Brink’s prévoit de créer une filiale spécialisée qui emploiera 300 personnes
En tout cas, si lobbying il y a, il est méticuleux et diplomatique, soutenu par une étude effectuée par Brink’s à l’aéroport de Casablanca où une mission du prestataire de services a séjourné du 4 au 6 juillet 2005. Cette étude ne remet nullement en cause le système de sûreté dans nos aéroports. «Les services de police, peut-on y lire, présents à l’aéroport de Casablanca, sont forts d’environ 650 agents et constituent véritablement une forte dissuasion pour ceux ou celles qui seraient animés d’intentions malveillantes». Néanmoins, d’après cette étude, il est difficile de «mesurer l’impact dissuasif», même si elle reconnaît que dans cet aéroport, les objectifs de sûreté sont ceux des standards mondiaux.

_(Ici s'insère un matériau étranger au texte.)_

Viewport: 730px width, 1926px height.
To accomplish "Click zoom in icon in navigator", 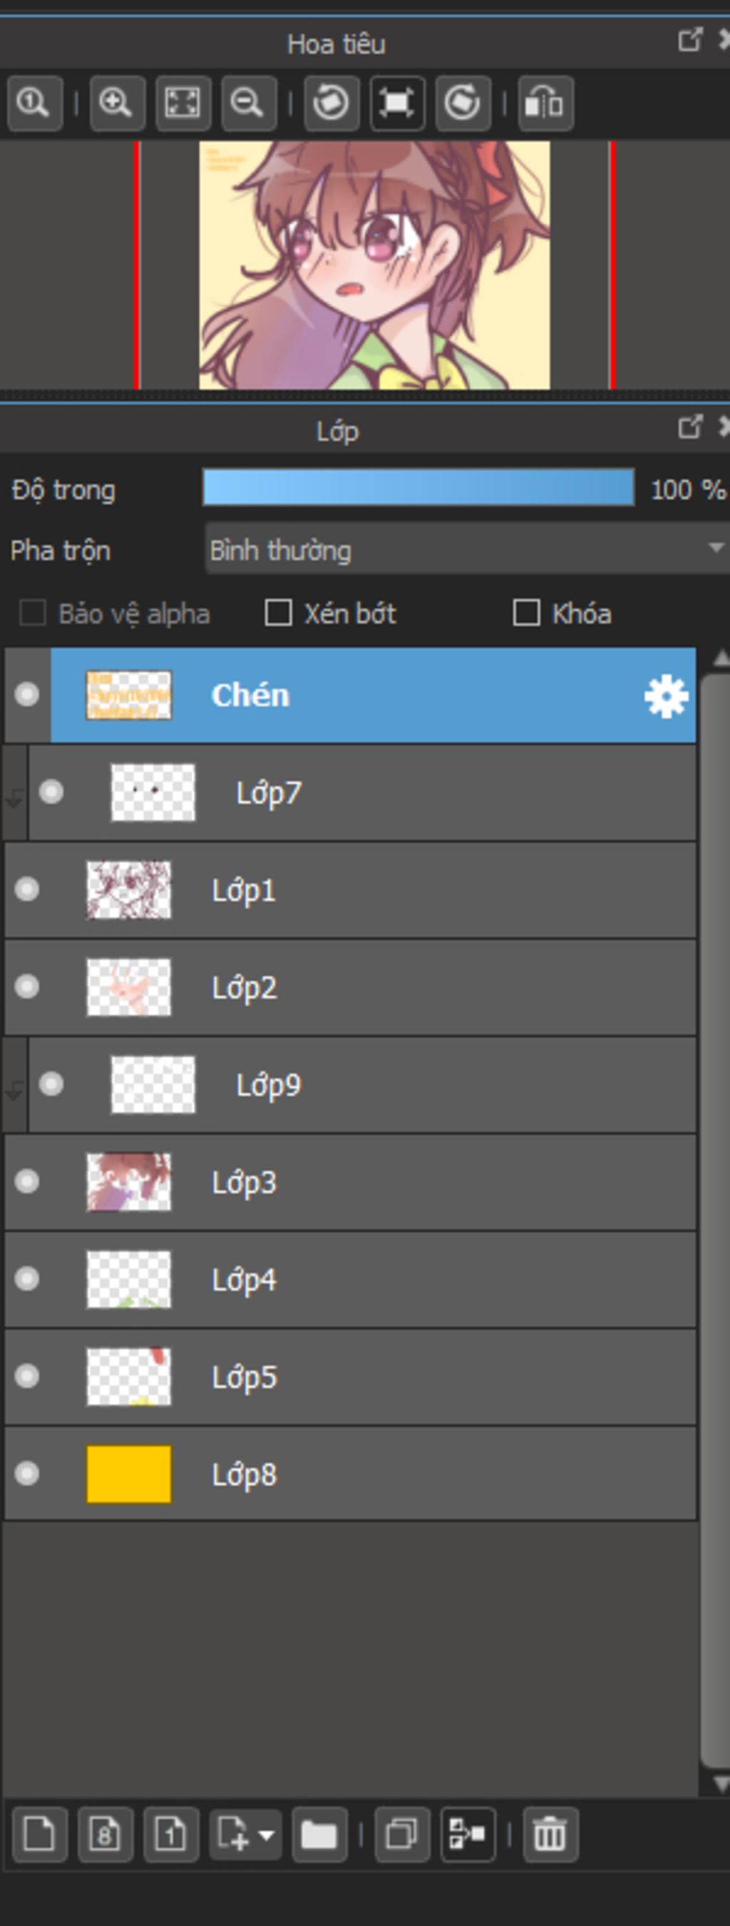I will [117, 102].
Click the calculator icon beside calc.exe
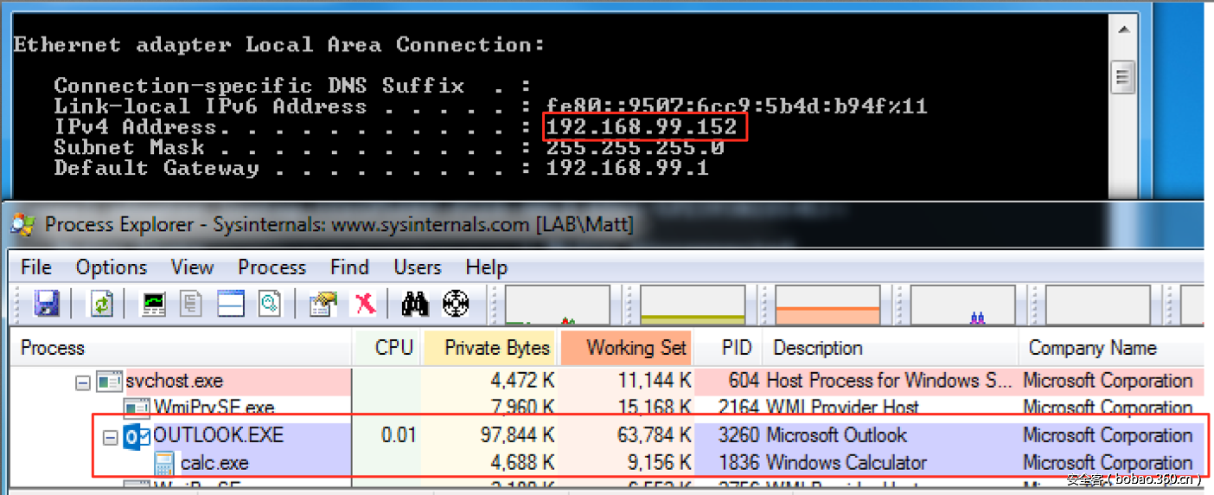 (164, 464)
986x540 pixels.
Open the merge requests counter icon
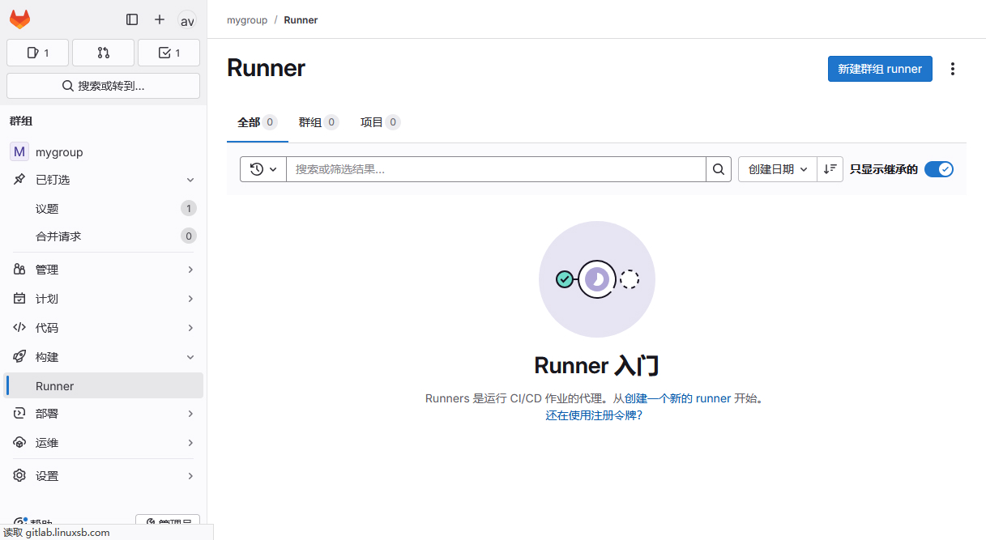pyautogui.click(x=103, y=53)
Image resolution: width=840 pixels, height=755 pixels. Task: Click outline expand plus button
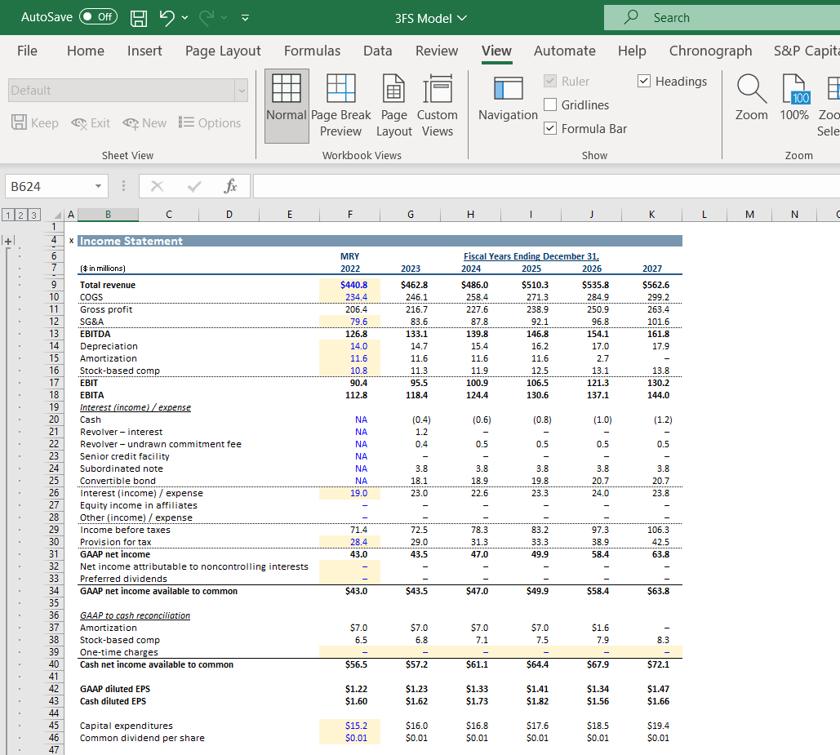[x=9, y=241]
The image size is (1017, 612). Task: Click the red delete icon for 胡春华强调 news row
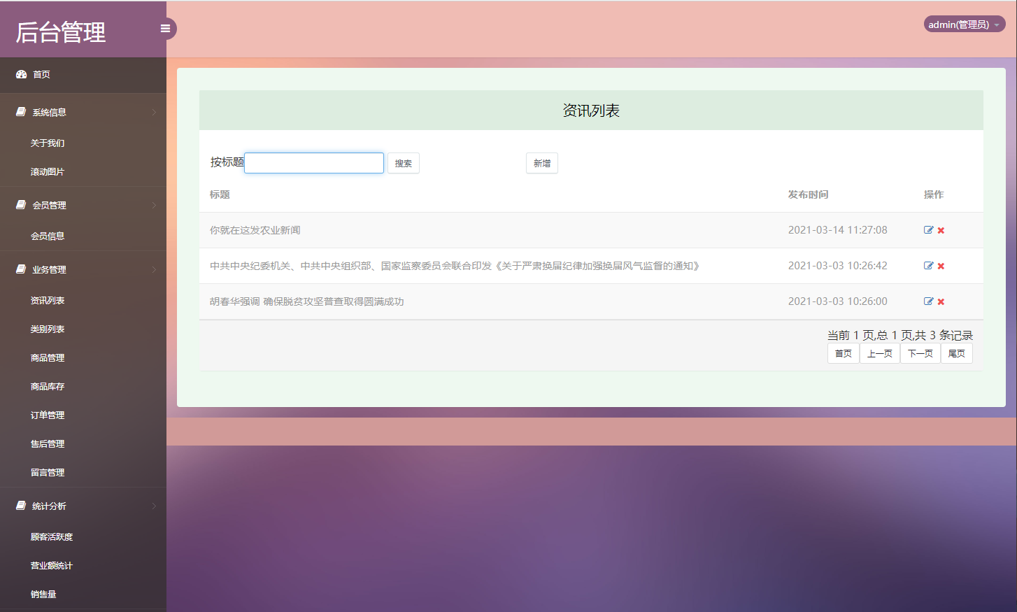941,301
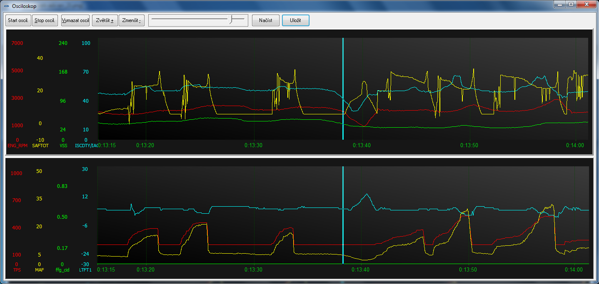Select the red TPS channel label
Screen dimensions: 599x284
pos(17,270)
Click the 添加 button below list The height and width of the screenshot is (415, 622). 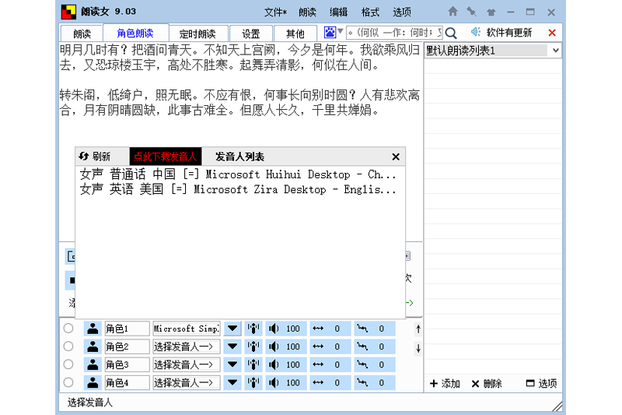click(445, 383)
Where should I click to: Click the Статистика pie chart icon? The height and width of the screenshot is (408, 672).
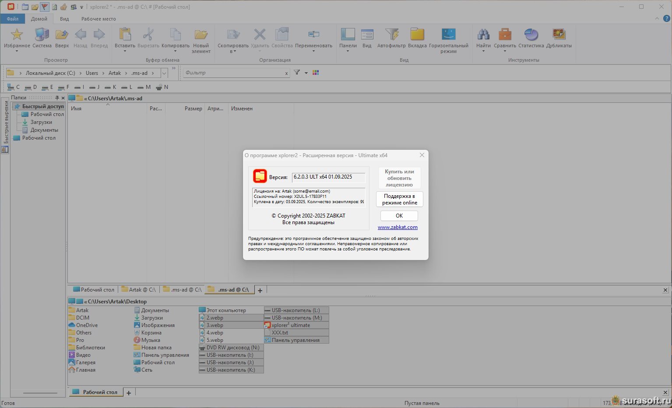coord(531,35)
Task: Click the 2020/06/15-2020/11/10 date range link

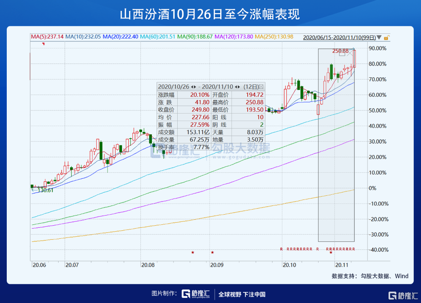Action: click(339, 37)
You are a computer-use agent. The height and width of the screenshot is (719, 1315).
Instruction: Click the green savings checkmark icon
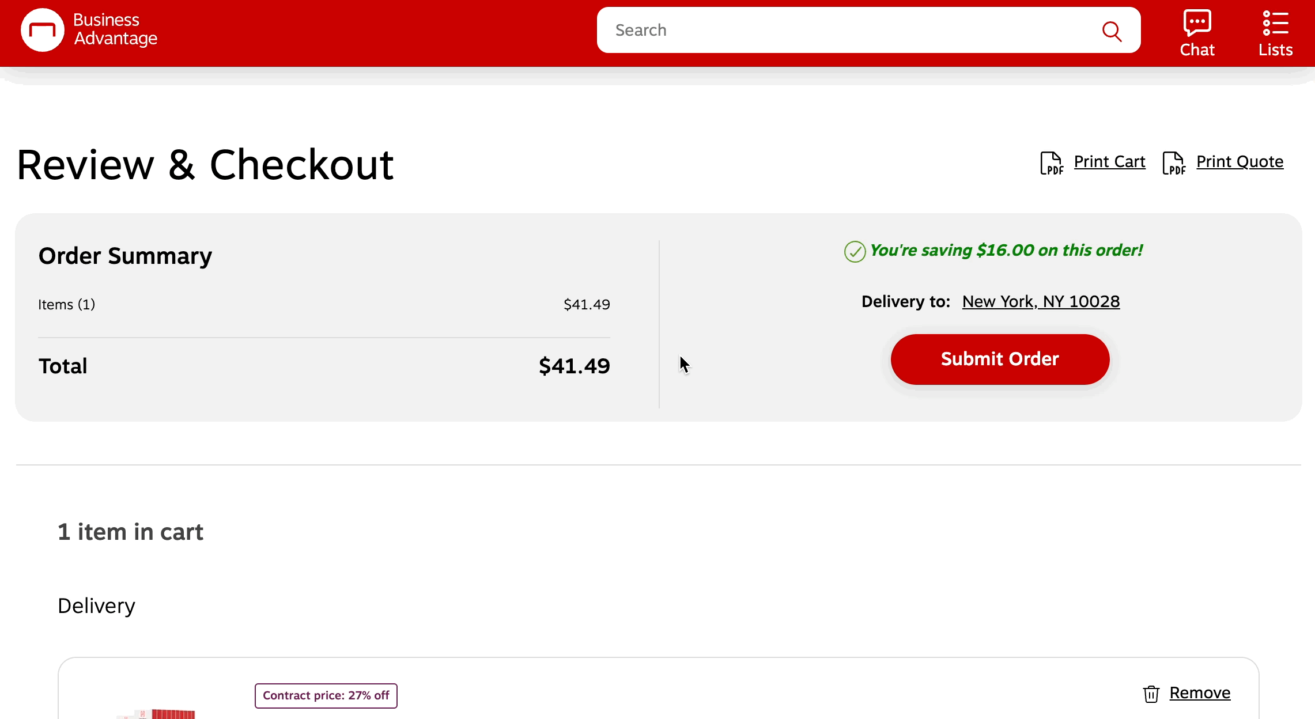pyautogui.click(x=855, y=252)
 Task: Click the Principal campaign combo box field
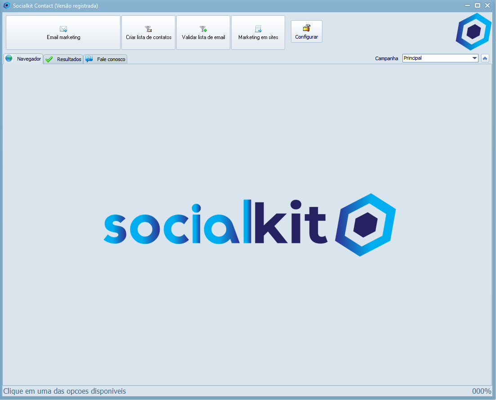pyautogui.click(x=436, y=58)
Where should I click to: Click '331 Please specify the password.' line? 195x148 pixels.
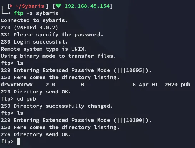(x=52, y=35)
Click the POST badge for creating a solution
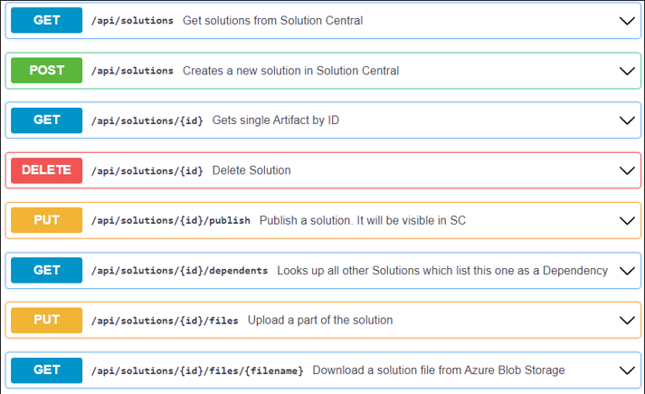Image resolution: width=645 pixels, height=394 pixels. [46, 70]
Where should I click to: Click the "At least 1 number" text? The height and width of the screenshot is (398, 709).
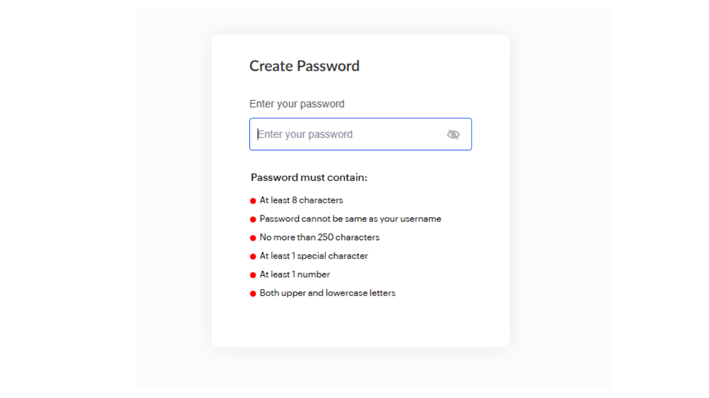point(295,274)
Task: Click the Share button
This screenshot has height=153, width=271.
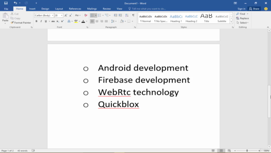Action: [254, 9]
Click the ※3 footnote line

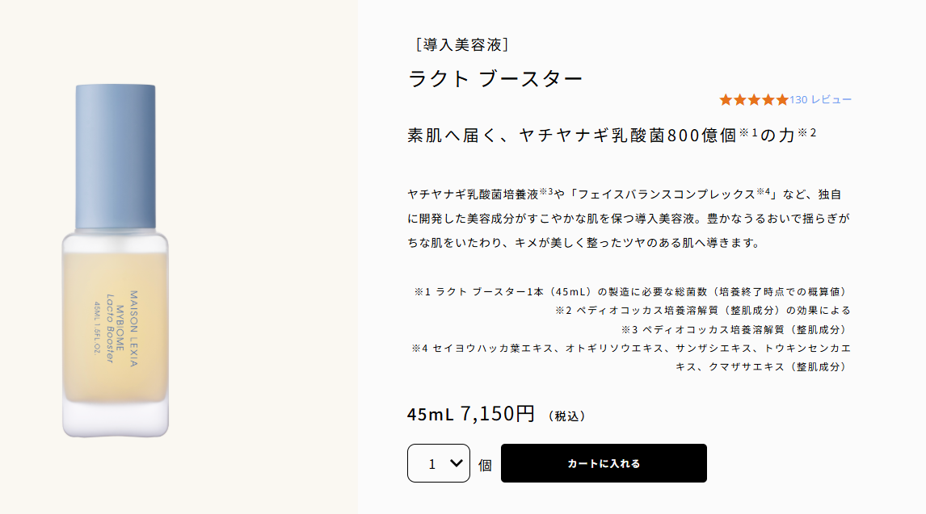[735, 329]
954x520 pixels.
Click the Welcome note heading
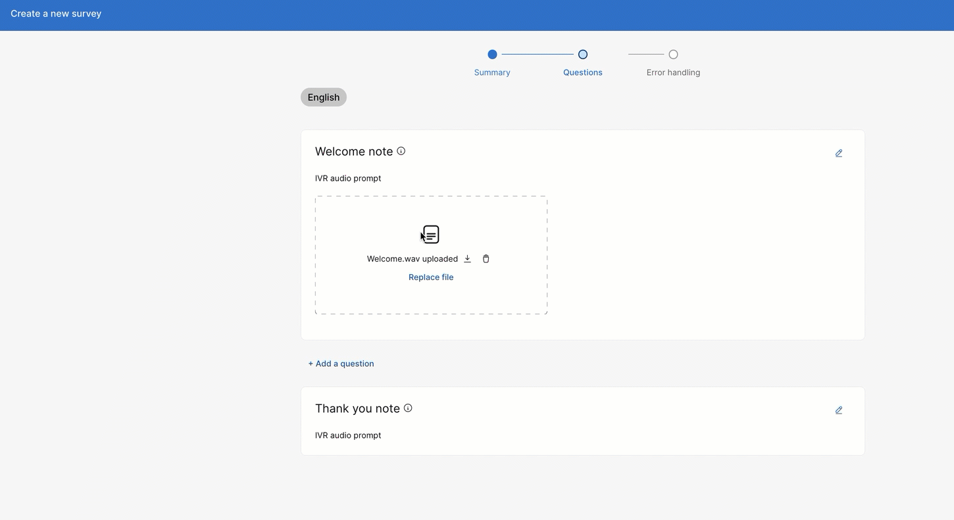354,152
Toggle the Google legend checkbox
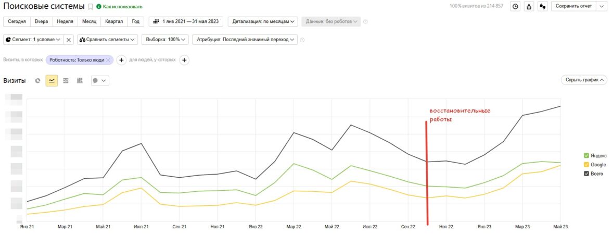 point(587,165)
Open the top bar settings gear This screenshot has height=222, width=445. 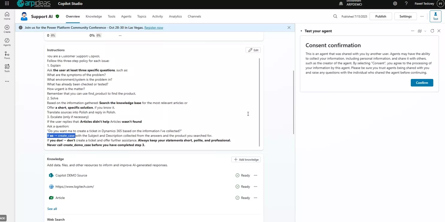[x=395, y=4]

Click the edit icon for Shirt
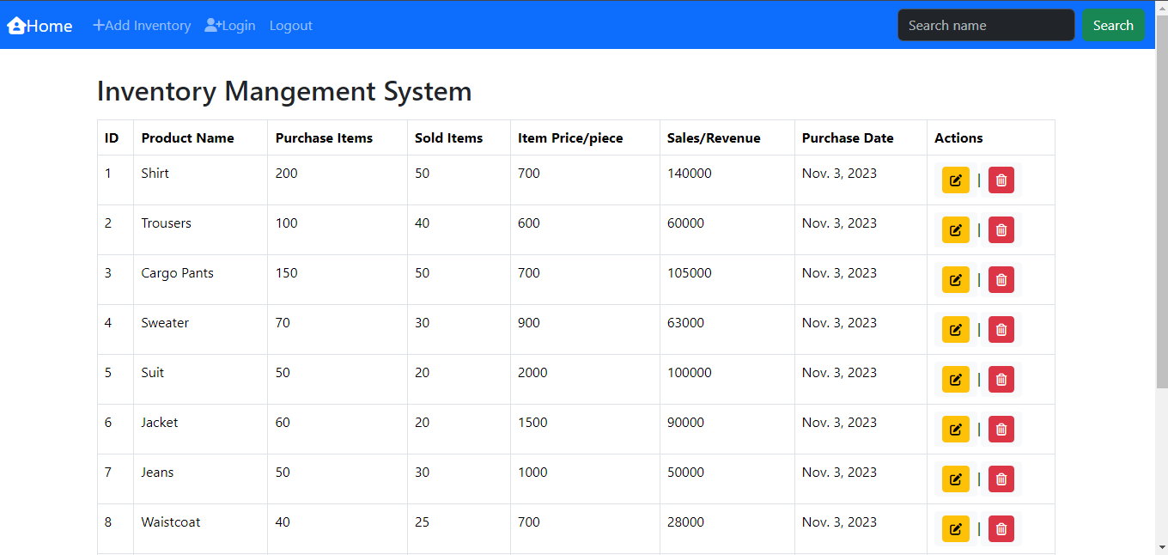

Pourquoi privatiser ? De source proche du dossier, on estime que la proposition de Brink’s s’inscrit parfaitement dans le droit fil de la politique du gouvernement en matière de tourisme et d’emploi, un point auquel le gouvernement ne peut rester insensible. N’a-t-on pas présenté lors des journées «Initiatives emploi», l’externalisation comme un des leviers pour la création d’entreprises et d’emplois ? Dans son projet, Brink’s propose de créer une filiale au Maroc qui emploiera 300 personnes dont il se charge de la formation sur un créneau nécessitant une grande expertise. Il dispose aussi d’un compte d’exploitation prévisionnel qui montre la viabilité de l’affaire. Reste que, pour cette entreprise ou un autre prétendant, l’externalisation des services aux passagers devra être avalisée par beaucoup d’acteurs intervnant dans ce domaine. Et déjà, ça ne semble pas aller de soi.